Juvenile Dialogue: I agree on all counts. Perhaps George's kids were big Full House fans, and since he admittedly was trying to make a more kid-friendly movie, figured everyone talks like Stephanie Judith Tanner.

Midichlorians and Anakin's Conception: A certain point of view? Seriously, I don't understand the need for midichlorians, nor do I like the idea that "There was no father"...um, what are you saying George? I wish they would have kept the "Emperor's Your Daddy" twist, it would have justified things a bit.

Puppet Yoda: Awful. They didn't even have to make him CGI, just make him look like Yoda, not his long lost third-cousin.

Krissy said...

I agree with Ben that Darth Maul was much cooler and/or scarier than Count Dooku ever could have been. General Grievous could've been a lot cooler... but he wasn't.

My biggest grievance with this movie is that Anakin is such a little weeny (yes, I said it) and Padme looks exactly the same age in this movie and the next two. Why would a girl like that ever go for a little boy like that? Clearly, she has issues that aren't fully addressed in the films.

Now, thanks to Episode I Monopoly, Sebulba is my favorite because I can move my pewter token around the board and imitate his voice... badly.

Jessica said...

Ok SO glad I read this after coming back from Disneyland.

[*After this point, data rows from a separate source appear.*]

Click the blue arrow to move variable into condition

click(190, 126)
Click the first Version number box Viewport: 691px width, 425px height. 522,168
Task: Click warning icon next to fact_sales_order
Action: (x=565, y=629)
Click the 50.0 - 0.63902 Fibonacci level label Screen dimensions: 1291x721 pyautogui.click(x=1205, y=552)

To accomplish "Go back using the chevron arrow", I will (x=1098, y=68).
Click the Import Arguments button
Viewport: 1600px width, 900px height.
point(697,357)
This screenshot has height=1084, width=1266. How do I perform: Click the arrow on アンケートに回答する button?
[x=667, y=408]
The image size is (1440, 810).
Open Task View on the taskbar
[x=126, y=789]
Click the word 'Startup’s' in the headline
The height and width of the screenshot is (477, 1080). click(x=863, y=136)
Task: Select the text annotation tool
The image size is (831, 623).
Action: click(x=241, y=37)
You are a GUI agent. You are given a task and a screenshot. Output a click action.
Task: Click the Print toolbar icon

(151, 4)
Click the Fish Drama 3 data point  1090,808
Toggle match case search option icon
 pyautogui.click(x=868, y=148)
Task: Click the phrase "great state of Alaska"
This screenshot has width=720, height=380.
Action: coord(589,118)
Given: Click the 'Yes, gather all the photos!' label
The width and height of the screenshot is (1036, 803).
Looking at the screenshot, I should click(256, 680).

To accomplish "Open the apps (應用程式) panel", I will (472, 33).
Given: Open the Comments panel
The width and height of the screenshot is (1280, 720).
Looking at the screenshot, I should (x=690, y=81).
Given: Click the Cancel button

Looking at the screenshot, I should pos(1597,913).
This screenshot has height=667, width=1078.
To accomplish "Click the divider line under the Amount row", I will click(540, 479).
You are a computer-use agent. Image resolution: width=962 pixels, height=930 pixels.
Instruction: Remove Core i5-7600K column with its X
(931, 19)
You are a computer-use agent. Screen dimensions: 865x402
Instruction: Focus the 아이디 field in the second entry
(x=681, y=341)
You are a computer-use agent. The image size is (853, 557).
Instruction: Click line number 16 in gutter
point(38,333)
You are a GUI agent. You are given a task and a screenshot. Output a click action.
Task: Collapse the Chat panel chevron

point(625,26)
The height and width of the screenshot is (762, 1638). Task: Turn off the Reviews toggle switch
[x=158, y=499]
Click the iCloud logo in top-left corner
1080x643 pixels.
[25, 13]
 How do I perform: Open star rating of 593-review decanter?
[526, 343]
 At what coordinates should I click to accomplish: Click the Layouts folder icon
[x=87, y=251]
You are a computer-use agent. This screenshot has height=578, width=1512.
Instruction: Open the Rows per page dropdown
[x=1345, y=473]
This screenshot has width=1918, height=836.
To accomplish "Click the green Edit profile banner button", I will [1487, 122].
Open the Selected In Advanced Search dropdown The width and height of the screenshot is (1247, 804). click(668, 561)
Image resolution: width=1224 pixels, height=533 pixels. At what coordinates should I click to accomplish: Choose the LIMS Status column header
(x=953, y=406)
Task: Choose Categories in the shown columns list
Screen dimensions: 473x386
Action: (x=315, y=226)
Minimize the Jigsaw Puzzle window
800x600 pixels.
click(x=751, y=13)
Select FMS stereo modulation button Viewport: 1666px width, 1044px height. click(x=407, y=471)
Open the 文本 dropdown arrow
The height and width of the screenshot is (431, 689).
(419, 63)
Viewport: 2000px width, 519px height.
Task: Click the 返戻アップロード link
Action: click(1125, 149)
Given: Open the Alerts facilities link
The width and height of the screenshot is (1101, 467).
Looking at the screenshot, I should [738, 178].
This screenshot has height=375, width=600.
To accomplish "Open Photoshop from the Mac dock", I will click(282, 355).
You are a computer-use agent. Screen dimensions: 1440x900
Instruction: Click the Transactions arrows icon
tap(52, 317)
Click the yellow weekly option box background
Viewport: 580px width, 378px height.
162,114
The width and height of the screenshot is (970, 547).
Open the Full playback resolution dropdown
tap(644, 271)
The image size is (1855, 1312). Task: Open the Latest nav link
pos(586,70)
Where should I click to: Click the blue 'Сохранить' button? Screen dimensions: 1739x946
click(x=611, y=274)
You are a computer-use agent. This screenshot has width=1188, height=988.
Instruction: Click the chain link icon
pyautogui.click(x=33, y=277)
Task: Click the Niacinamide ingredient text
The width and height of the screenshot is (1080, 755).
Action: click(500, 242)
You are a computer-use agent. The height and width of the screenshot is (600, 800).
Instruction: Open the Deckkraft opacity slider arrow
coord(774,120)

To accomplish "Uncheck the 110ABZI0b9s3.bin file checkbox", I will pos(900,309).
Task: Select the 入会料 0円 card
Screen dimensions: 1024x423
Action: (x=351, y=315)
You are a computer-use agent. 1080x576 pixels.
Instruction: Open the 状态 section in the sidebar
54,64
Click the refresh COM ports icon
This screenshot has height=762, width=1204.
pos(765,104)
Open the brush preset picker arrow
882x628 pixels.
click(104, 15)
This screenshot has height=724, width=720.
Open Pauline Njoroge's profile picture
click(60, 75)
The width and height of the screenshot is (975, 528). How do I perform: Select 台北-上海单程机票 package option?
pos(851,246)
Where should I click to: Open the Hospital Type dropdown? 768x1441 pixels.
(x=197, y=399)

As you know Star Tours NEVER gets old. I am not sure if you know, but they have jedi training for kids under 12 (i took pics so you can have hopes for eddie some day) Anyway, as soon as you wrote about the duel of the fates I started to wistle it! amazing how that happens.

Anyway.. you'll be happy to know (or perhaps care less haha) when coming out of the ride they had a shirt in the shop that said "judge me by size do you?" I laughed and turned it around to see if there was anything on the other side and sure enough was yoda's back with micky ears standing just short of what is required height for a ride! Of course I had to buy it being a shorty and all.